Word began to emerge last week of the addition of a new vulnerability to the Blackhole Exploit Kit. The bug in question - CVE-2012-1723 - is a complex Java issue, which thankfully has patches available from Oracle already. Of course, just because a patch is available doesn't mean it's been applied - most exploit kits thrive off of reliable exploits of bugs that are often two or more years old - so adding a new, current attack to the Blackhole arsenal will only make it that much more dangerous.
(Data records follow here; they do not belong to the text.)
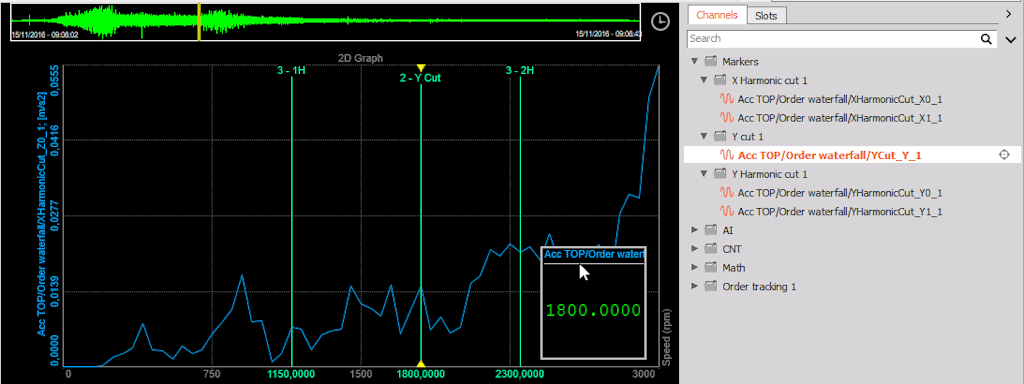Click the Math folder icon
The width and height of the screenshot is (1024, 384).
(711, 268)
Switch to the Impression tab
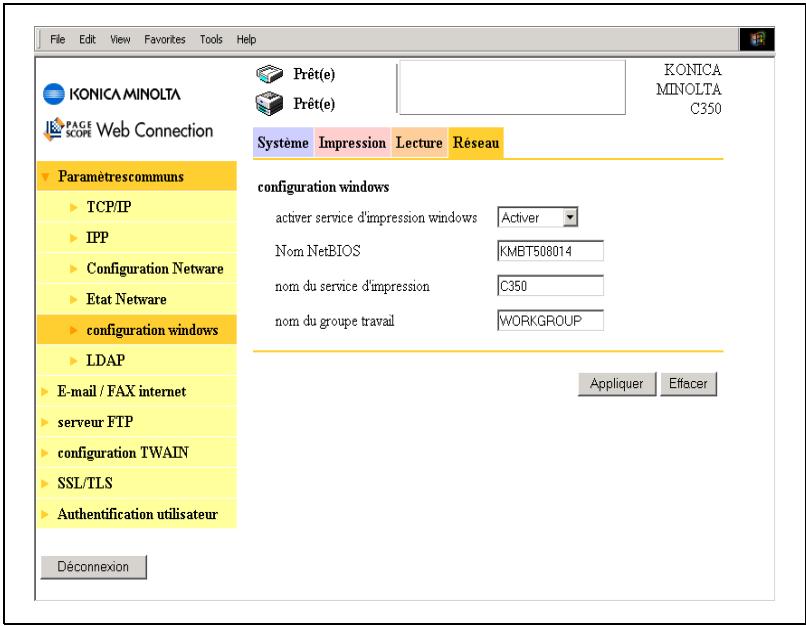This screenshot has width=806, height=626. click(x=352, y=143)
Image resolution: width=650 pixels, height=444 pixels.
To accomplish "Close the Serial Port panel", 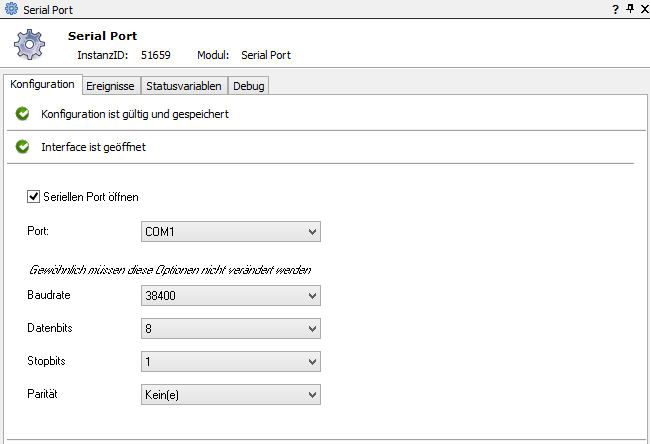I will (642, 9).
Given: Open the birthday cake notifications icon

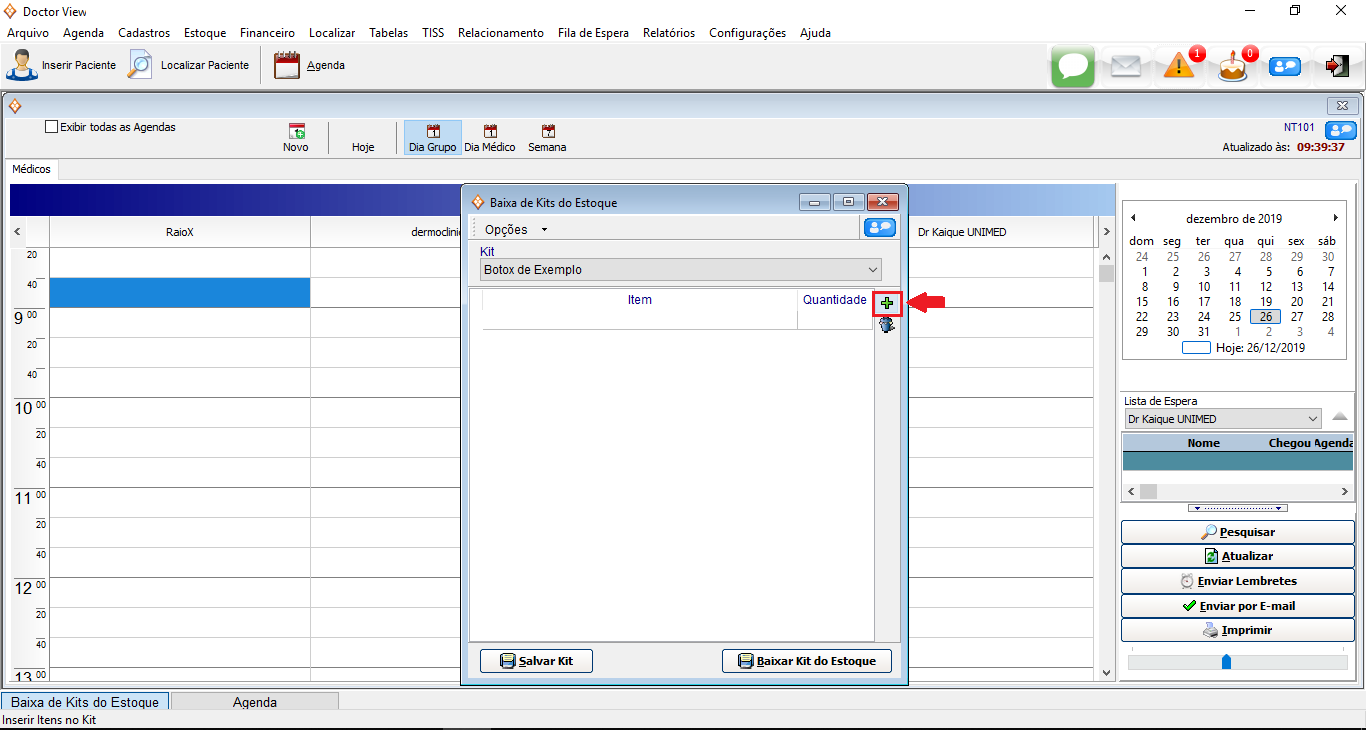Looking at the screenshot, I should point(1233,67).
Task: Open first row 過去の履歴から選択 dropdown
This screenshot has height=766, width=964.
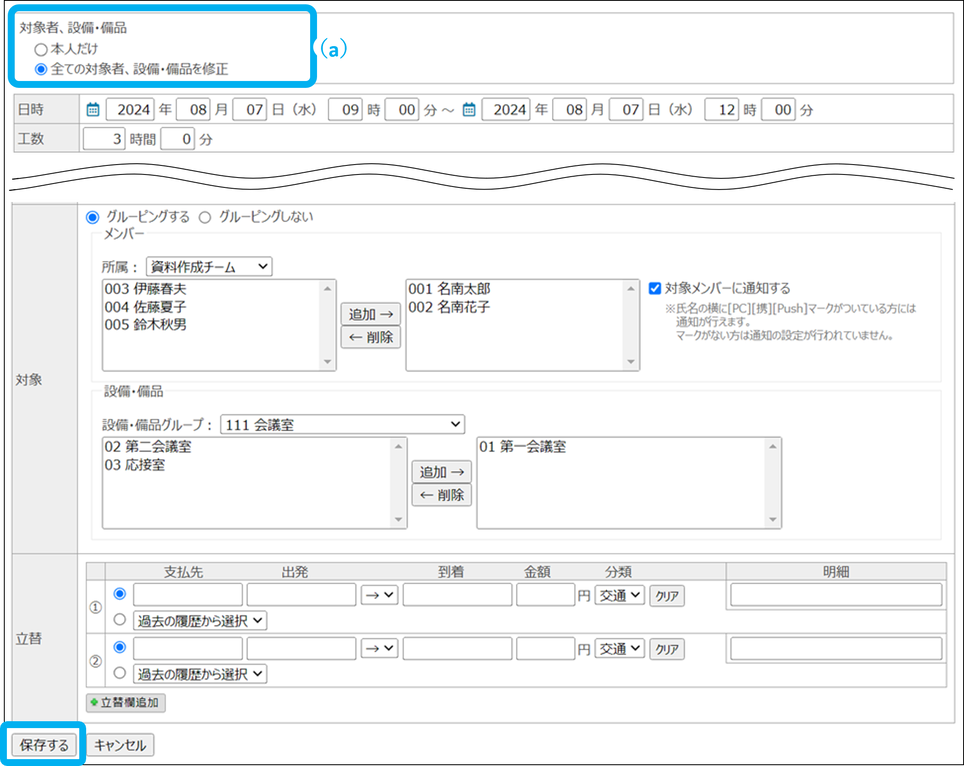Action: [200, 621]
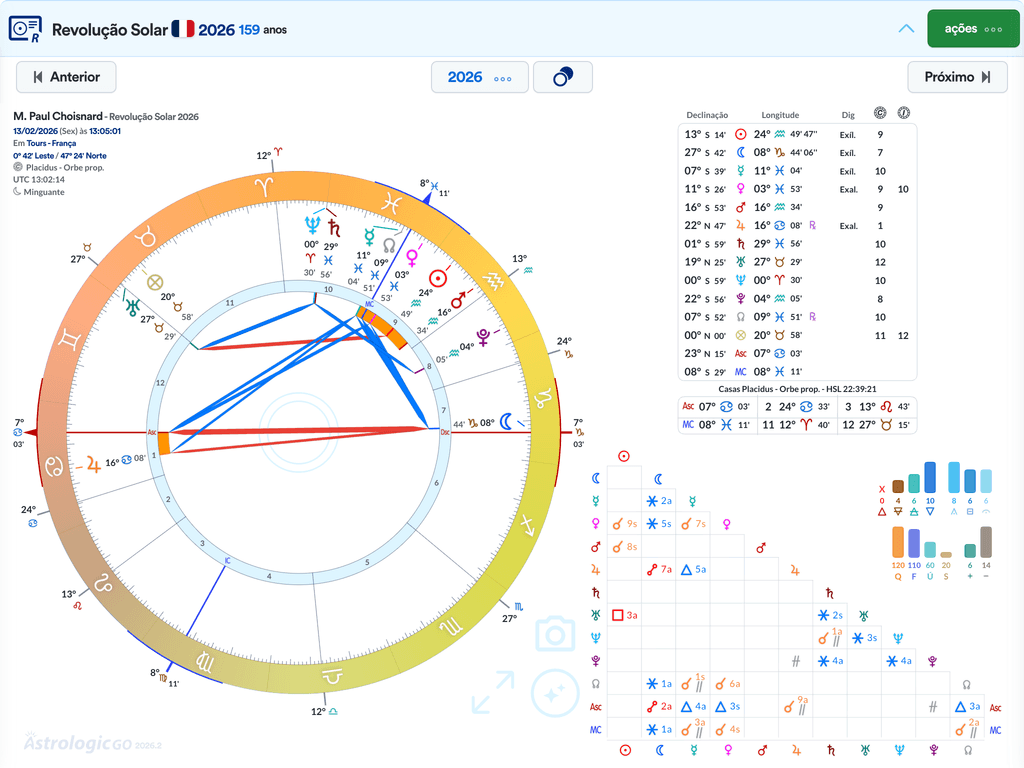This screenshot has width=1024, height=768.
Task: Click the copyright C column icon
Action: point(880,113)
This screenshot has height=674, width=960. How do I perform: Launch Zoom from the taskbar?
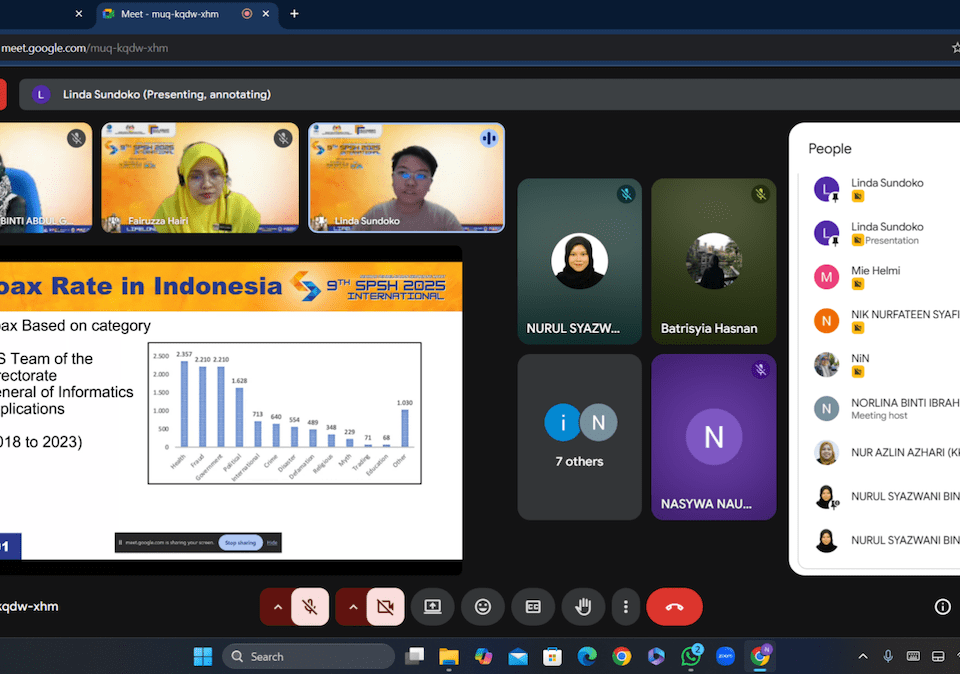725,656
Since there are now public writeups, including proof-of-concept exploits, this bug is likely to be a pain in defenders' sides even outside the context of Blackhole.
Like so many other attacks we see these days, we've seen a sample that came in via a reasonably well-done LinkedIn phish:
The new exploit was actually the third attack delivered after the initial landing page was hit - malicious Flash and PDF files came first - but it was very clear based on the nature of the code that came down and the name observed in the request ("soo.jar", which lines up with what other researchers have seen) that this was the new Java exploit in the wild.
The good news is that the initial exploits that have been released make use of some very odd strings, particularly around file names encoded inside the JAR file. This means that the VRT has very reliable detection of all variants that we've observed in the wild (use SIDs 23273 - 23277). We'll be monitoring this exploit closely, as well as the Blackhole Exploit Kit itself, to watch for updated obfuscations, and will update detection as necessary.